During VCF import operation, the vcf_brownfield.py python script attempts to import inventory payload that exceeds the default limits of NGINX, and blocks the API call to populate SDDC Manager inventory. If the API call to populate inventory passes, then the subsequent step of initial domain configuration that seeds vLCM cluster images into SDDC Manager LCM service can time out if there are many vLCM clusters in the vCenter (more than 20).

Resolution

Increase the NGINX limits for inventory API operations by editing /etc/nginx/nginx.conf.
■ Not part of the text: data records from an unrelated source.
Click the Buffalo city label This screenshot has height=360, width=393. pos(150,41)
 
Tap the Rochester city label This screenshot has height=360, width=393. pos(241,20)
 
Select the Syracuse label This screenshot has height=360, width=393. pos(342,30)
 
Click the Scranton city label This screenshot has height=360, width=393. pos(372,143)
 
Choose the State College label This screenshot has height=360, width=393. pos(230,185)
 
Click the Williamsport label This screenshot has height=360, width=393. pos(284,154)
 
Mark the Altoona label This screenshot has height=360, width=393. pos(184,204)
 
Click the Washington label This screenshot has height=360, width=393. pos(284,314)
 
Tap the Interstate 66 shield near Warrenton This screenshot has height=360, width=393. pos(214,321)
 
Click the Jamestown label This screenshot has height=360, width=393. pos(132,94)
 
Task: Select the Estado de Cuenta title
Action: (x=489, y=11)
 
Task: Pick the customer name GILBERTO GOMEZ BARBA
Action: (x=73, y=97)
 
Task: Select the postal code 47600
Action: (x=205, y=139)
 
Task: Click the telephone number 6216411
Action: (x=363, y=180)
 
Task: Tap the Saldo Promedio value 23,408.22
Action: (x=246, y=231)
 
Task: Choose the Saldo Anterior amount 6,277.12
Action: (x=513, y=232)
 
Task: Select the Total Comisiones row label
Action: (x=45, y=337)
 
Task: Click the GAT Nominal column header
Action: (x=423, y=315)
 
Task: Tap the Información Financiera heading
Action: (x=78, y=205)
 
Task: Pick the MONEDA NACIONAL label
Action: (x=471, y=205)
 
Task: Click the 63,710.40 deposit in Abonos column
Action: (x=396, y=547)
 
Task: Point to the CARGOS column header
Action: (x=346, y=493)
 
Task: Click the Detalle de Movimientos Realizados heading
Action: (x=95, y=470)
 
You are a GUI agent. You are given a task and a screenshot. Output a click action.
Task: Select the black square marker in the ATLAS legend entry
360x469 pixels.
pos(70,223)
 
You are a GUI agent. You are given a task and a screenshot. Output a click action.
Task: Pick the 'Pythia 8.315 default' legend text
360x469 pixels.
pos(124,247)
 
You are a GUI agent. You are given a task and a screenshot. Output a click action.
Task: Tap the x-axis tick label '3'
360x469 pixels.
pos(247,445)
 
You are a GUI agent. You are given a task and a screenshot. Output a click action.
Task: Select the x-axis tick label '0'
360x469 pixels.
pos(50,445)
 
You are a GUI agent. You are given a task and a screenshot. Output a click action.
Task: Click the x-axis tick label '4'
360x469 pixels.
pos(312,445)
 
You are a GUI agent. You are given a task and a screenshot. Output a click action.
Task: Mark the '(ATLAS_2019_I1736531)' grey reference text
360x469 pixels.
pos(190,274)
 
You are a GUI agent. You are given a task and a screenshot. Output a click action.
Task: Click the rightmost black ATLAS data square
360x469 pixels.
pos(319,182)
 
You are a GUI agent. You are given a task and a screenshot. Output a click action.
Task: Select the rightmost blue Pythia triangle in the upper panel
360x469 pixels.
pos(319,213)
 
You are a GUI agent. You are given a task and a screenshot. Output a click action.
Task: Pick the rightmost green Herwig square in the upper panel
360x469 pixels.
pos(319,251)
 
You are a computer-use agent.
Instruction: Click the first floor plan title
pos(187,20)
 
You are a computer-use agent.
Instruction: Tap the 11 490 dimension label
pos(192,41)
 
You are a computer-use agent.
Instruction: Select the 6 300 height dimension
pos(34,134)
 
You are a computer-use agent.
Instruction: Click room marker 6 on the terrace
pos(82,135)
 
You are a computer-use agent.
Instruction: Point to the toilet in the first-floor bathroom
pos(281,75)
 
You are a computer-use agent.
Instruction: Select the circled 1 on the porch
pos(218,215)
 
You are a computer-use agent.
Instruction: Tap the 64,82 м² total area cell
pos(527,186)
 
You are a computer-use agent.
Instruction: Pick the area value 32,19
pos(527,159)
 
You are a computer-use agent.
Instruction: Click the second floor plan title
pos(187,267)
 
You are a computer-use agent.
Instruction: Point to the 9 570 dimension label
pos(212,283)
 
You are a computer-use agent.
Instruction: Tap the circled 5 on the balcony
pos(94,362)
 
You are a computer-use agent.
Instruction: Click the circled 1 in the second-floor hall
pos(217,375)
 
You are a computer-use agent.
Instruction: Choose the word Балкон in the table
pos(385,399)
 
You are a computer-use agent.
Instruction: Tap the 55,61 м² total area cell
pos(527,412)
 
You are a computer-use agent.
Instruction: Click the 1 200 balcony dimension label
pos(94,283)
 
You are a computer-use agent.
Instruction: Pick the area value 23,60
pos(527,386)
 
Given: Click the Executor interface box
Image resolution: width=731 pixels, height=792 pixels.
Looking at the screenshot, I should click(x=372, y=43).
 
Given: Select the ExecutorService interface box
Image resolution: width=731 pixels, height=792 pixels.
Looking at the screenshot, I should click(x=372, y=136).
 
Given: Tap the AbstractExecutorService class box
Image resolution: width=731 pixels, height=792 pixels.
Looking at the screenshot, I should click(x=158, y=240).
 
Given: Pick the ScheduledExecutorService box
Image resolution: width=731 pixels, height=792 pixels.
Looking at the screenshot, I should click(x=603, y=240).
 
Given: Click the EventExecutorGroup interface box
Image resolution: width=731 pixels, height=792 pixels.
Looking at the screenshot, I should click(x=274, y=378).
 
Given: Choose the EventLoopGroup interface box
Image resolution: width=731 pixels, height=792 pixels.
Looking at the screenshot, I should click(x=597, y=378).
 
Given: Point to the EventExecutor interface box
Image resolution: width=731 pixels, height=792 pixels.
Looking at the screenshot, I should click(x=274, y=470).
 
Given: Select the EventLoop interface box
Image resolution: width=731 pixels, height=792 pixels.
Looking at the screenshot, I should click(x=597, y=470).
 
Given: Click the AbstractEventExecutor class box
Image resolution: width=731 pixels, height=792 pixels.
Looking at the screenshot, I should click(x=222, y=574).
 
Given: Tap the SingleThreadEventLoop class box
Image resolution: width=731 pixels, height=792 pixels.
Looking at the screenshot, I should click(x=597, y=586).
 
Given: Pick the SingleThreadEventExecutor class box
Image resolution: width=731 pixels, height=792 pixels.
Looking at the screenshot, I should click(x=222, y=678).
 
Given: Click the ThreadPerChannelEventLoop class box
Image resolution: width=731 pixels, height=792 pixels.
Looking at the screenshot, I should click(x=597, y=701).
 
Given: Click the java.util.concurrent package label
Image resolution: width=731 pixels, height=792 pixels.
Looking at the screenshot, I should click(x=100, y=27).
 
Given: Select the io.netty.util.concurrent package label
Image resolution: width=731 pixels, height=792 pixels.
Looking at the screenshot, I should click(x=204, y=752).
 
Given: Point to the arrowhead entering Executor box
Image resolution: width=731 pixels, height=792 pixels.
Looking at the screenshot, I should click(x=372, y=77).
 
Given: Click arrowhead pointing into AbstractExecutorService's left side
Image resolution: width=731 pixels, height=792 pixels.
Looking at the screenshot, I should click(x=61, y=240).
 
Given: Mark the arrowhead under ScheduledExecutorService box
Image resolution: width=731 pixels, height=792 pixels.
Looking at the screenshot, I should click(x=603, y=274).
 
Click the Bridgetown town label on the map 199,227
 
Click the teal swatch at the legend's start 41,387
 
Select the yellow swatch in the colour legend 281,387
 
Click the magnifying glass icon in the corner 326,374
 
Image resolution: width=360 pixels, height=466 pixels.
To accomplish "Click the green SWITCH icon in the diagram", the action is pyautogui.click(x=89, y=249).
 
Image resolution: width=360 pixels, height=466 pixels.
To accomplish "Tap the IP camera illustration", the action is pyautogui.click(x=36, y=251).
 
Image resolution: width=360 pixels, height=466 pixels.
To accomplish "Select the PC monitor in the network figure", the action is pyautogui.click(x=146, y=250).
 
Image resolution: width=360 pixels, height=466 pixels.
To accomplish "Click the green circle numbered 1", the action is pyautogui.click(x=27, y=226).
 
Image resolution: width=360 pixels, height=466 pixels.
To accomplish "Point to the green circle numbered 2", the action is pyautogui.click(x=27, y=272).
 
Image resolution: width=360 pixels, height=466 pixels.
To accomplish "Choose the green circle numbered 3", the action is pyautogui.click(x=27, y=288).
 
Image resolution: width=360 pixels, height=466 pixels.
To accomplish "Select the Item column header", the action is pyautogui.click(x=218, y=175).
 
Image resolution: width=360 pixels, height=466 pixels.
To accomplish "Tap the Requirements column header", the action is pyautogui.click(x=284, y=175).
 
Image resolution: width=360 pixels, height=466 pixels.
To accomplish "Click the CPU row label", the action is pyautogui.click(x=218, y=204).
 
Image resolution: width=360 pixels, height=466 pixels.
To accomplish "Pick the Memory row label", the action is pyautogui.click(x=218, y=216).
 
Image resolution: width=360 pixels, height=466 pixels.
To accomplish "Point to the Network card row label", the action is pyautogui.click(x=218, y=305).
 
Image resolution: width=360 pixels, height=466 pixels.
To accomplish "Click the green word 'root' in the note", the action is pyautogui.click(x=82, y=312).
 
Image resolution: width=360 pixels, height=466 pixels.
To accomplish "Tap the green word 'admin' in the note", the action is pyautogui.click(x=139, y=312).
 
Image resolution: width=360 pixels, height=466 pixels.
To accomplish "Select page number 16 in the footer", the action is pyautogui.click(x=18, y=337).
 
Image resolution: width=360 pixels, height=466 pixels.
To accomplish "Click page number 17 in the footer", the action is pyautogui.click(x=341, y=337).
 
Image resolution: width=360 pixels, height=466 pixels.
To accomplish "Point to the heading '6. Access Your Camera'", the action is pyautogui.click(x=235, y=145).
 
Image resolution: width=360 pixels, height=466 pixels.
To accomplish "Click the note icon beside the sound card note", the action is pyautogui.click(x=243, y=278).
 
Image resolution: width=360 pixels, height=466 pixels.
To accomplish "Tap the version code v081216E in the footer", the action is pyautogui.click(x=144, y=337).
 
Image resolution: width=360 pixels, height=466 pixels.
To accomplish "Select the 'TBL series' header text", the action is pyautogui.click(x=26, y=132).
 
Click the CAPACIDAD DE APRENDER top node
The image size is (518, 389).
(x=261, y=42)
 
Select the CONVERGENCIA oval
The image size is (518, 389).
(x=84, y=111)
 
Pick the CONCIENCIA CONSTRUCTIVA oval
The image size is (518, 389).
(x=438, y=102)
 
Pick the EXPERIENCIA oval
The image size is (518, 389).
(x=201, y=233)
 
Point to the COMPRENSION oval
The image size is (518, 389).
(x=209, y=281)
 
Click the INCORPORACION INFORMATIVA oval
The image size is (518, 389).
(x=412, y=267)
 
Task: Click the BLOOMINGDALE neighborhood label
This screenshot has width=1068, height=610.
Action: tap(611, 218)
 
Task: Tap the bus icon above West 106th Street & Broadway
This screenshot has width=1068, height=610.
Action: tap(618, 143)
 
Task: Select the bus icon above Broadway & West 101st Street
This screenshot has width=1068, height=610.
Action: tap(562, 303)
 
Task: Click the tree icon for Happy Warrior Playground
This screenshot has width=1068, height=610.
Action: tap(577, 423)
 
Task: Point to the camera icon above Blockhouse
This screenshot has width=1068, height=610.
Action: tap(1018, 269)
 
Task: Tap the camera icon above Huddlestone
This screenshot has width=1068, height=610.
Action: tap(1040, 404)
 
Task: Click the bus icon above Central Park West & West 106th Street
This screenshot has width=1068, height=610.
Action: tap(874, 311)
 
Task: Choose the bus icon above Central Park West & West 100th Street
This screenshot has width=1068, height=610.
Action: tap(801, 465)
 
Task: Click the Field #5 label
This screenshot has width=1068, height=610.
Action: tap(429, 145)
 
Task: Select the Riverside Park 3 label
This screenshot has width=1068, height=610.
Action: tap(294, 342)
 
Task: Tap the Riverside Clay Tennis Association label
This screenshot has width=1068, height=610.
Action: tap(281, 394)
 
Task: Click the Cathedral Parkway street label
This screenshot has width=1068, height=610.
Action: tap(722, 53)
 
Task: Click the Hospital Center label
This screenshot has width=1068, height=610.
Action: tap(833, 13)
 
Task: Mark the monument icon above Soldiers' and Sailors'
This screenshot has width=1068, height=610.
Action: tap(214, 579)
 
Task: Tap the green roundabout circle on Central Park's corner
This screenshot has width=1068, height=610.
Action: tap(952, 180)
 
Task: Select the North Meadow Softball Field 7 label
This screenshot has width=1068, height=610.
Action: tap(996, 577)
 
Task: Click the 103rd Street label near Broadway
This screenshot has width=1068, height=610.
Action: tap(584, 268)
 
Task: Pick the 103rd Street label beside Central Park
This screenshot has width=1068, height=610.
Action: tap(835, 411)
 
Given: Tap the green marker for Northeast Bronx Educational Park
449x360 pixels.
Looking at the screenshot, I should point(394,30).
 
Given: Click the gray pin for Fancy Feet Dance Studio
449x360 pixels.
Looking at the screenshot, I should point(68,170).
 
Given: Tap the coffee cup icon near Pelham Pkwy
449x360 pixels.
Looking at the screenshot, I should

SSH to SDDC Manager as vcf user.
Escalate to root user with `su`
Run the command below to edit the nginx.conf file:
vi /etc/nginx/nginx.conf
Add the following line "client_max_body_size 1g;" in the following block of lines:
location ~ ^/v1/(tasks|network-pools|pscs|vxrail-managers|vcenters|sddc-managers|nsx-managers|vcf-services|users|roles|tokens|sso-domains|sddc-manager|securitySettings|identity-providers|resource-warnings|resource-functionalities|current-user|compliance|resource-locks|inventory|css)(.*) {
# auth_basic "closed site";
# auth_basic_user_file /etc/nginx/.htpasswd;
proxy_pass http://127.0.0.1:7100/v1/$1$2$is_args$args;
}

So that it becomes:

location ~ ^/v1/(tasks|network-pools|pscs|vxrail-managers|vcenters|sddc-managers|nsx-managers|vcf-services|users|roles|tokens|sso-domains|sddc-manager|securitySettings|identity-providers|resource-warnings|resource-functionalities|current-user|compliance|resource-locks|inventory|css)(.*) {
# auth_basic "closed site";
# auth_basic_user_file /etc/nginx/.htpasswd;
client_max_body_size 1g;
proxy_pass http://127.0.0.1:7100/v1/$1$2$is_args$args;
}
Restart NGINX service through:
systemctl restart nginx
Edit the following python file, `api/sddc_manager/sddc_manager_helper.py` the location will be relative to where the VCF import toolset is stored.
Change the numbers in the @Retry line of this block from:
@Utils.retry(attempts=180, delay=20, should_log_attempts=True)
@RequestHelper.ignore_ssl_warnings
def poll_sddc_manager_config_task_status(self, task_url, warnings):

To:

@Utils.retry(attempts=1800, delay=20, should_log_attempts=True)
@RequestHelper.ignore_ssl_warnings
def poll_sddc_manager_config_task_status(self, task_url, warnings):
Reattempt the operation that has failed (convert/import) with the same CLI arguments.